The first answer is found in the creation of woman, “bone of my bone and flesh of my flesh.” The man who is no good alone is now not alone. But it is not the final good. The creation of man, male and female, is derailed and goes awry. Placed in the Garden, they are warned not to eat of a certain tree, “For in the day that you eat of it, you will surely die.” St. Athanasius says that this death comes about as the result of Adam and Eve’s refusal to live according to the likeness of God. We fall back towards the nothingness from which we were made. Sin is the disruption of man’s creation.
But the creation story continues for there is a Second Adam, a New Creation. And it is in the New Man that the prophecy, “In the day you eat of it you will surely die,” is fulfilled. For the provision of death was not God’s plan for the punishment or destruction of the wicked. The original counsel of God remains, “Let us make man in our own image.” But it is in Christ, God made man, that the original direction and form of man is accomplished.
We must note, however, that the work of man’s creation is not accomplished in the fact of the Incarnation. It is not until the Cross, and the moment of His death that Christ says, “It is finished!” For it is in the fulfillment of the prophetic warning that the Divine Irony, the image and likeness of God-in-man is accomplished. In Christ’s death we find true life. And it is in conformity with the death of Christ that humanity finds its true image.
I am crucified with Christ, nevertheless I live, yet not I, but Christ lives in me.
It is not our intellect, nor moral perfection…it is not our rationality or creativity that make us like God.

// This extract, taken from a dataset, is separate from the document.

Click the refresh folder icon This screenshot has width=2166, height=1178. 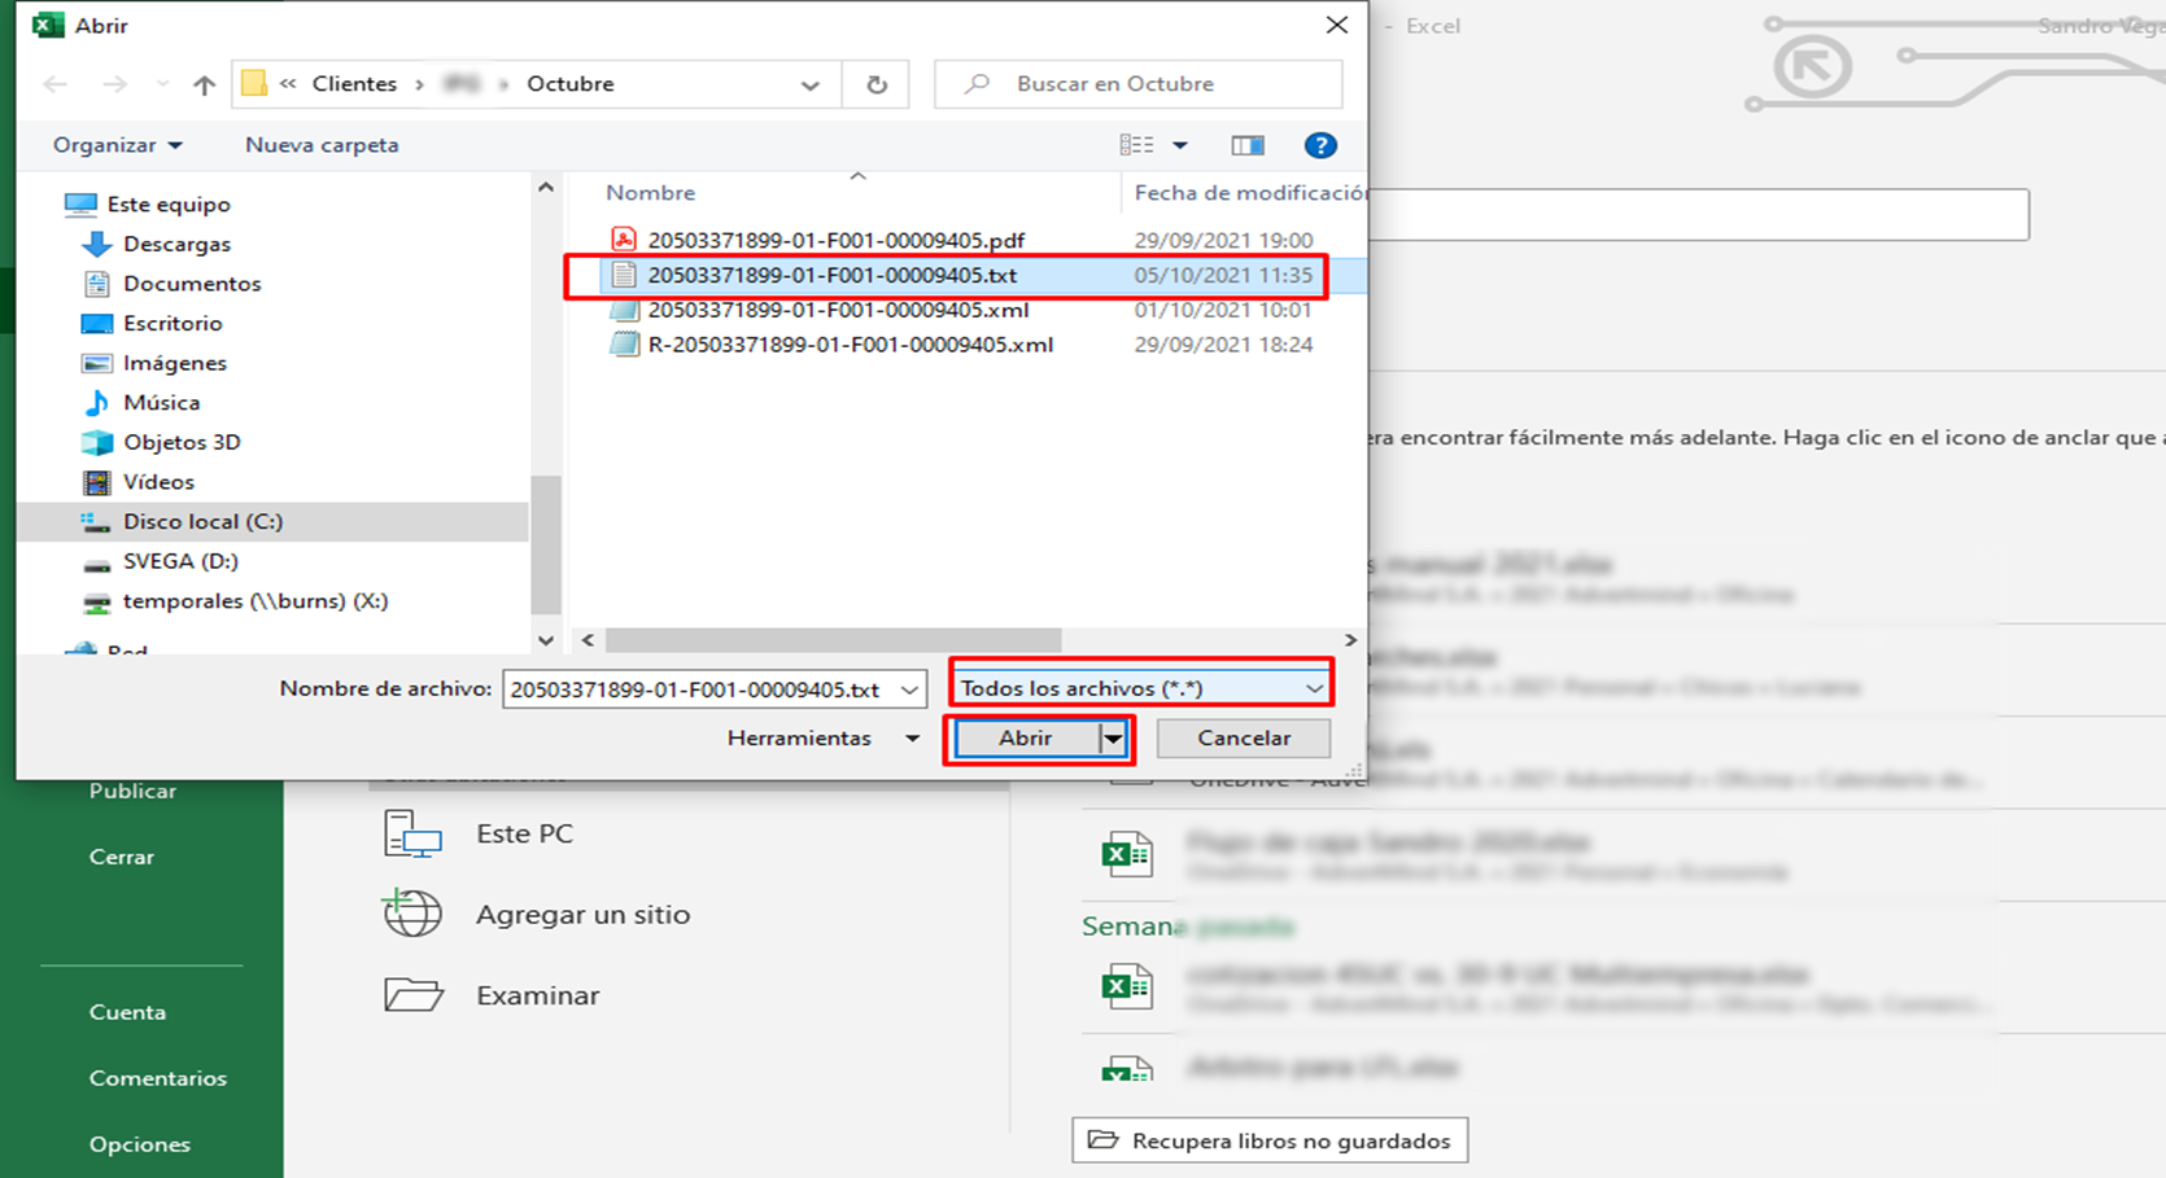point(876,85)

His likeness is accomplished in our daily death when it is embraced in love with trusting faith in the death of Christ – the Death that tramples down death by death and unites us with the life that will never die.
The Transfiguration of Christ, celebrated on August 6, is a feast in which the re-creation of man is shown forth.

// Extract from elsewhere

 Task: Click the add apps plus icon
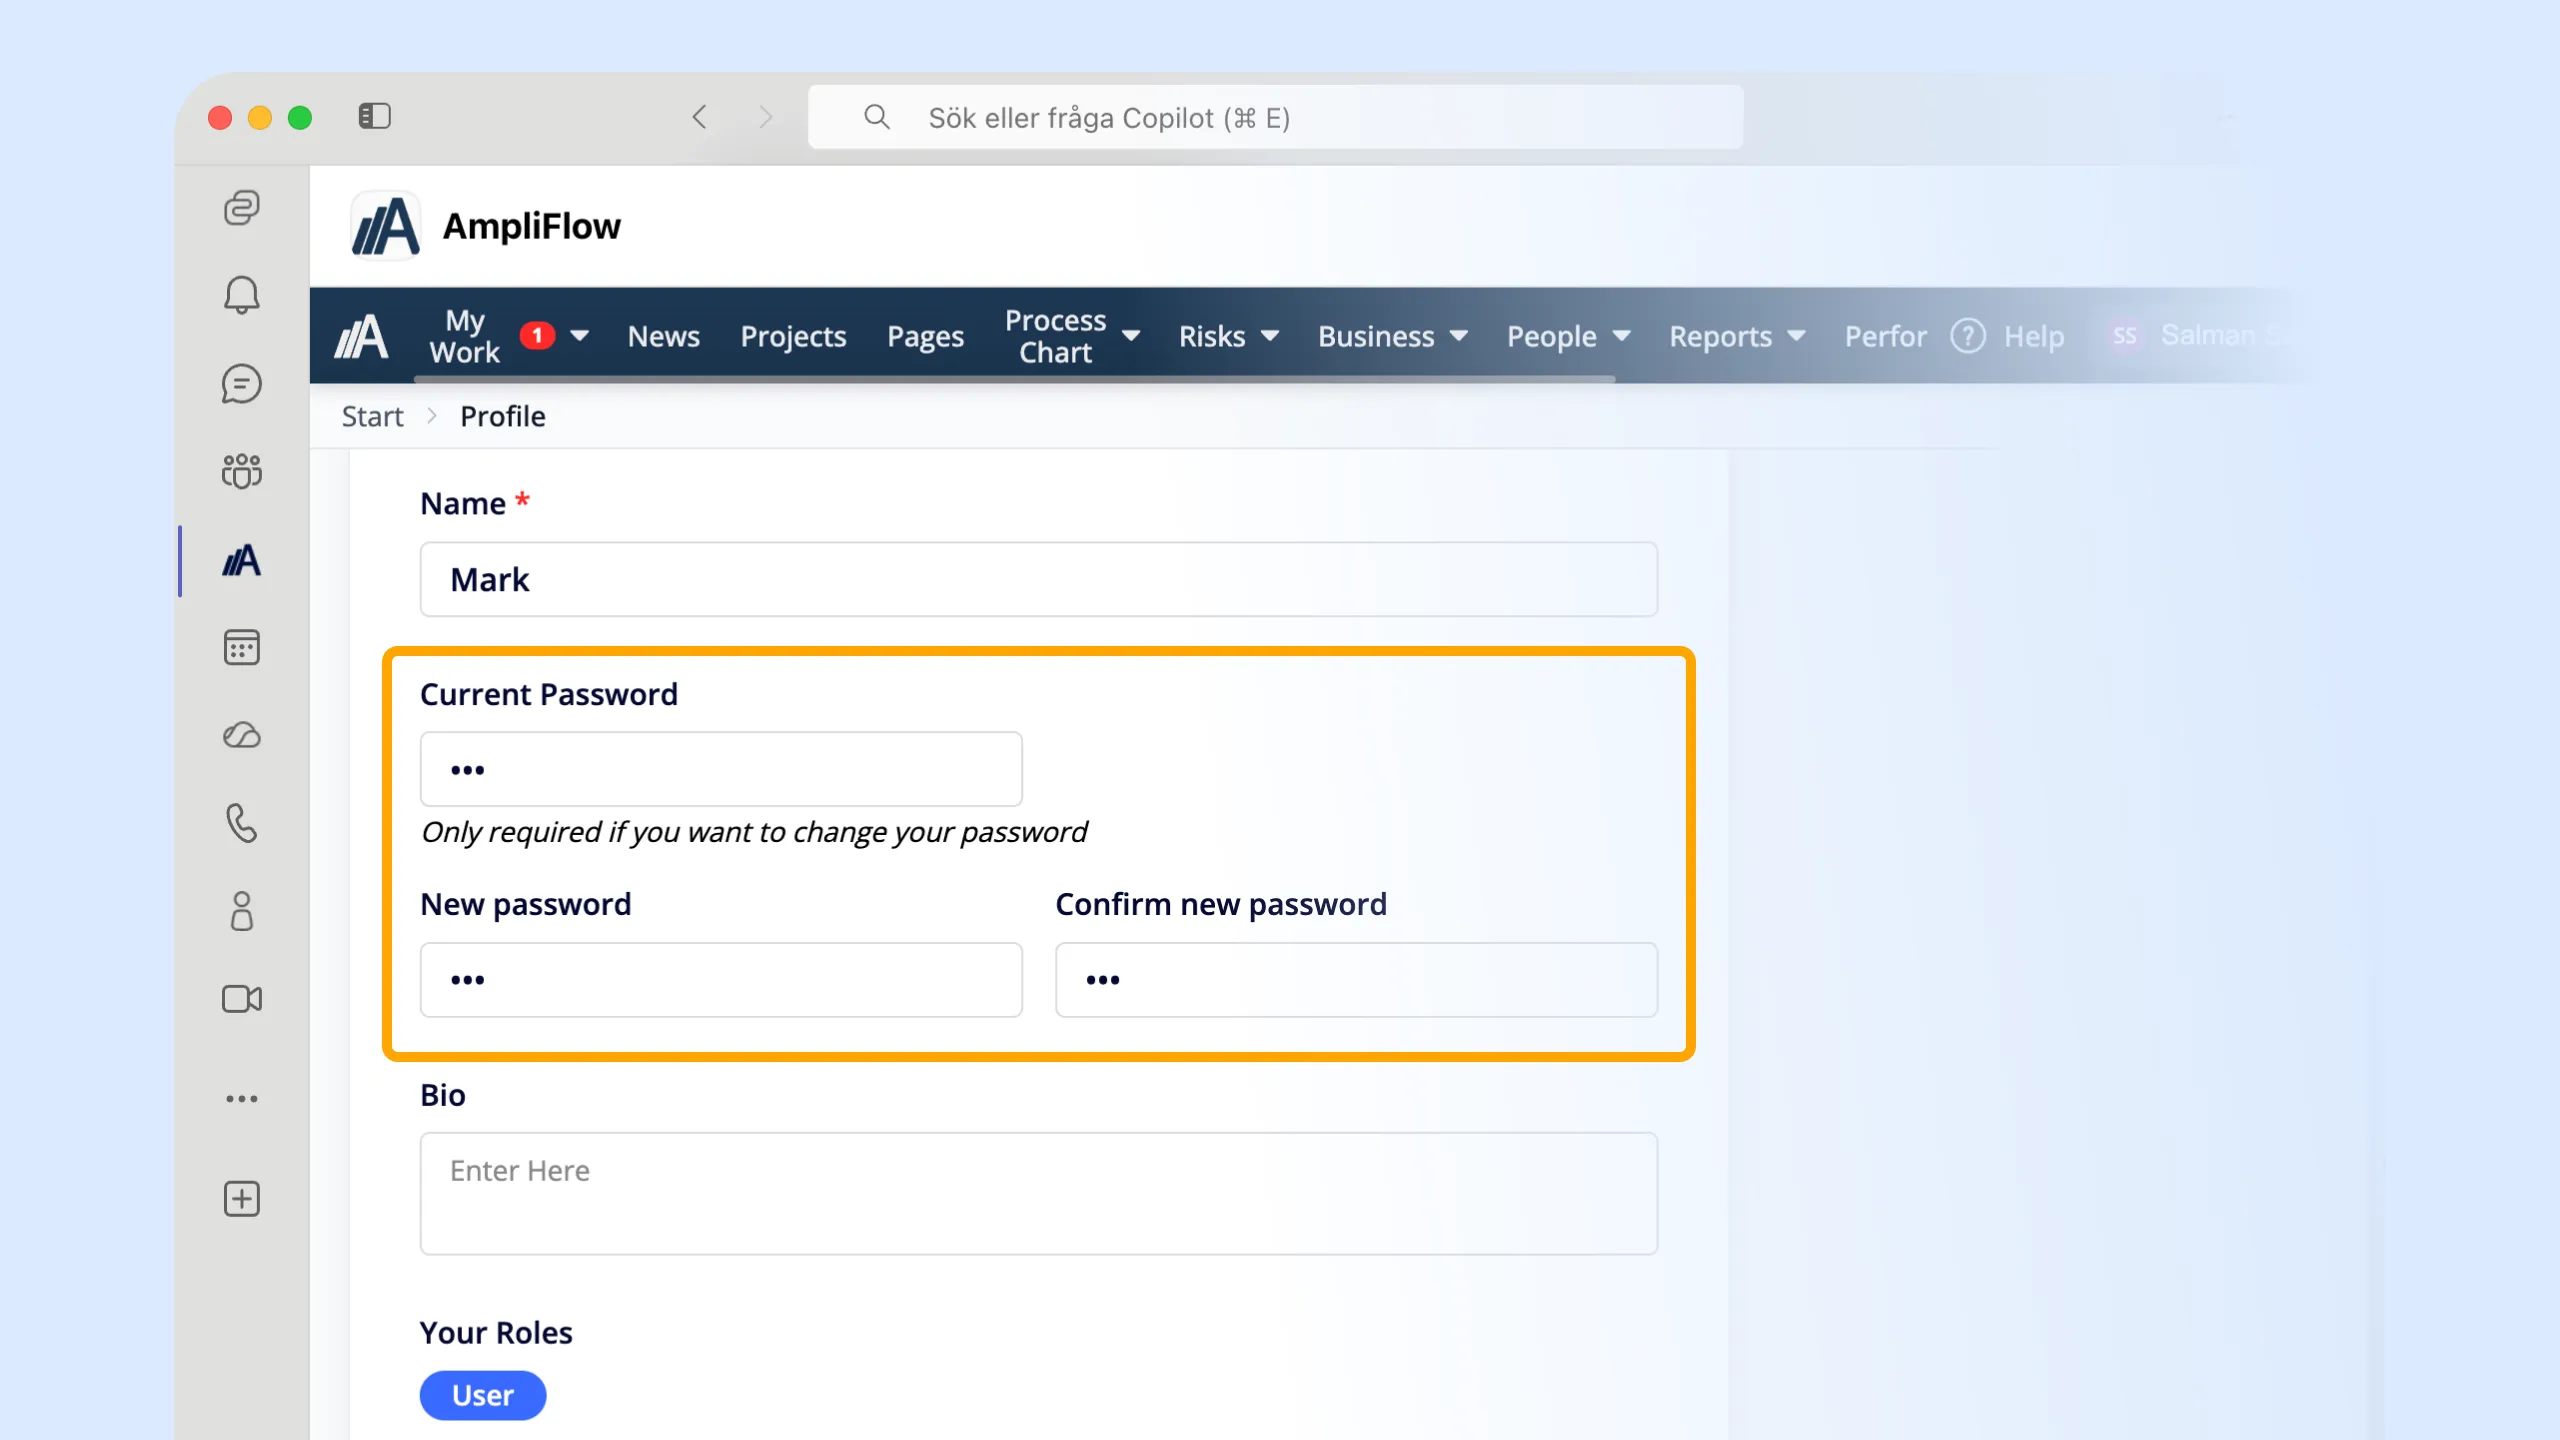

On the Mountain Thou wast Transfigured, O Christ God,
And Thy disciples beheld Thy glory as far as they could see it;
So that when they would behold Thee crucified,
They would understand that Thy suffering was voluntary,
And would proclaim to the world,
That Thou art truly the Radiance of the Father!
The transfiguration of man is realized in our union with Christ’s death and resurrection. It is there we can say, “It is finished!” It is there that we can hear the Divine affirmation, “It is good!”